La fin d’une “école sans professeur”
La structuration d’un pouvoir enseignant en miroir du pouvoir étudiant, la création d’un corps de professeurs des universités titulaires affectés à l’IEP, enfin la démocratisation de la gouvernance des laboratoires de recherche de la FNSP constituent autant d’effets collatéraux, remarquables mais méconnus du mai étudiant. Les événements étudiants ont ainsi contribué à modifier structurellement le rapport de l’Administration à ses enseignants, autant que ces derniers ont été amenés à redéfinir leur rôle au sein de l’IEP et même leur métier.
Mai 68 a fait advenir un « pouvoir enseignant ». École « sans professeur », faisant appel à 450 enseignants vacataires issus des facultés de lettres et de droit, de la haute fonction publique et des administrations, du milieu économique et des syndicats professionnels, Sciences Po n’avait jusqu’alors jamais impliqué ses enseignants dans l’élaboration de l’offre d’enseignement et dans la gestion de l’IEP autrement qu’à titre individuel. La revendication étudiante de « cogestion » exigeant un « contrôle démocratique étudiants-professeurs (50 % – 50 %) sur l’ensemble des attributions de la Direction » (motion J) et l’intérêt bien compris de l’Administration de Sciences Po contribuent à doter ce groupe éclaté d’une représentation. Appelés par la direction à désigner leurs représentants par sections, par années et par corps, les enseignants élisent le 23 mai seize délégués siégeant au « comité paritaire des études » présidé par Alfred Grosser, directeur d’études et de recherches de la FNSP. Appelés à se prononcer une première fois sur le veto étudiant et la poursuite des négociations le 8-14 juin, et une seconde fois sur les textes relatifs à la cogestion et aux libertés politiques et syndicales, le 22 juin-1er juillet, le corps enseignant a joué un rôle de médiateur, de négociateur modérateur, voire d’arbitre.
Mai 68 : nos enseignants-chercheurs témoignent (vidéo)

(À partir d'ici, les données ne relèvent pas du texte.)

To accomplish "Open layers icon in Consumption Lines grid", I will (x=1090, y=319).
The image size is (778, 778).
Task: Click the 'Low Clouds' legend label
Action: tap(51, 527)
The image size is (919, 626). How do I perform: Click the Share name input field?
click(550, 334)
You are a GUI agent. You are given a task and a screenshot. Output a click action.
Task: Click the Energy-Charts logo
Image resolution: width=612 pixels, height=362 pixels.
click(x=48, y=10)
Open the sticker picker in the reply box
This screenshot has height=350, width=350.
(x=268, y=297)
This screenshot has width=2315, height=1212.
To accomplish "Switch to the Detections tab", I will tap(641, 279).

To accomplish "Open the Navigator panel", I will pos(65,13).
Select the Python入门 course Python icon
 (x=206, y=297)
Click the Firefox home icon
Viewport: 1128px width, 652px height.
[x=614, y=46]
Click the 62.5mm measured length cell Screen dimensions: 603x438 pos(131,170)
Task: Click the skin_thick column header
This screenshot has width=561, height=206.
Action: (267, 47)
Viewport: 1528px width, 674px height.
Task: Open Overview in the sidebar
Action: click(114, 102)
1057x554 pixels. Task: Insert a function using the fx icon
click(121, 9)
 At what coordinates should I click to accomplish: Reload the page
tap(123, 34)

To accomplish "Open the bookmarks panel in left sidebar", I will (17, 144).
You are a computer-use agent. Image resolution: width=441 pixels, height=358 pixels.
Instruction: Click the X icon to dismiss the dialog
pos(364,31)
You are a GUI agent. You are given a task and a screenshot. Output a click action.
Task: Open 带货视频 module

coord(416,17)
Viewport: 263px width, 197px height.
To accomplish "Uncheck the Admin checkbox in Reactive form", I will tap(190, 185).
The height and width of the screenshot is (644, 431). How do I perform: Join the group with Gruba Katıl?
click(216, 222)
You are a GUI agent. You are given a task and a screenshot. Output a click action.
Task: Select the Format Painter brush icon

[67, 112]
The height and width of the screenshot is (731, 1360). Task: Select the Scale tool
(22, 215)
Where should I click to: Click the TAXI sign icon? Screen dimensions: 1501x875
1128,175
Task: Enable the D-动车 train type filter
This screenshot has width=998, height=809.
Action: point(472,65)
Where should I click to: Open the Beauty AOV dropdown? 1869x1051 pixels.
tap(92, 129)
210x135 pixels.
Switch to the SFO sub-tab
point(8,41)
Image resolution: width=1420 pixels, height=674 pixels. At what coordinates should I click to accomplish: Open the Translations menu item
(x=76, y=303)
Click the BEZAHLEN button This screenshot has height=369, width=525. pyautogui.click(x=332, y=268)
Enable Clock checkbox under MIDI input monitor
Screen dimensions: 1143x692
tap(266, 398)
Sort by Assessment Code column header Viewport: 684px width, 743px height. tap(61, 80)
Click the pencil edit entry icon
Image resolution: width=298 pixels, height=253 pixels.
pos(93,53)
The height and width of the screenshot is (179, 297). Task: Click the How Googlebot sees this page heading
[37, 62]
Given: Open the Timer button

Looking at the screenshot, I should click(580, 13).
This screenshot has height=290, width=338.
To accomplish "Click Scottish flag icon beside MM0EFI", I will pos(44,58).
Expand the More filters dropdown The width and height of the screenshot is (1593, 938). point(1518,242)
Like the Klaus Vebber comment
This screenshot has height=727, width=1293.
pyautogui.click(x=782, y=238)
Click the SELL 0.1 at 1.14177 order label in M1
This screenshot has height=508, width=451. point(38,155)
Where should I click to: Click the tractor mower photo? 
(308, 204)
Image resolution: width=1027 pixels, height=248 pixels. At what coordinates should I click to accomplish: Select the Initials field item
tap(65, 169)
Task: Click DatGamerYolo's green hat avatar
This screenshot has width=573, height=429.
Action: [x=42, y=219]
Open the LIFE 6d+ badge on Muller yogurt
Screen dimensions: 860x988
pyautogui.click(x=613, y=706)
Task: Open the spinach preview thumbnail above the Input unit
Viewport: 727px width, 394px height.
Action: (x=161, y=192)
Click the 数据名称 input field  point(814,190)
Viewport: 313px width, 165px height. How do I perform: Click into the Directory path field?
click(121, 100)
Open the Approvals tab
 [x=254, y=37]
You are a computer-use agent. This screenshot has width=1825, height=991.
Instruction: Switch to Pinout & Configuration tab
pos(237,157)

À la recherche d’un compromis avec les étudiants
Son nombre, sa dispersion géographique et professionnelle, autant que l’occupation des locaux de la rue Saint-Guillaume, expliquent que sa réunion en assemblée générale ait été rare (23 mai et 8 juin) et que les échanges aient pris la forme de lettres-pétition, de motions et d’explications de vote envoyées par courrier. Ces documents constituent d’inestimables archives qui donnent à voir la diversité, voire les divisions, du corps enseignant quant aux interprétations et aux attitudes à adopter vis-à-vis des événements. Certes les enseignants ne désavouent jamais leurs seize délégués qui négocient directement avec les étudiants au sein de l’organisme paritaire des études, mais les hauts fonctionnaires, juristes de formation, n’ont de cesse de rappeler le statut « extra-légal » de cette même instance et des textes qu’elle produit. Certes la majorité des enseignants se dit favorable au dialogue avec les étudiants et accepte le principe d’une participation étudiante (selon des modalités variables), mais elle rejette toute mise en cause de l’autorité du directeur, tout veto étudiant, et le principe même de parité ou de cogestion. Les enseignants défendent également leur liberté académique et refusent tout droit de regard étudiant sur leur nomination. Enfin, un certain nombre d’entre eux s’inquiètent de la « politisation de l’IEP » qu’entraînerait l’octroi des libertés politiques et syndicales. En dépit de sa diversité, le corps enseignant a fait preuve d’une grande cohésion (comme en témoignent les résultats des deux votes entérinant à 66 % les compromis négociés par leurs mandataires, avec 83 % de participation) pour soutenir la direction et défendre ses prérogatives, tout en encourageant la poursuite des négociations avec les étudiants et la recherche d’un compromis sur les modalités de leur participation.
Le Mai des professeurs et des chercheurs (diaporama)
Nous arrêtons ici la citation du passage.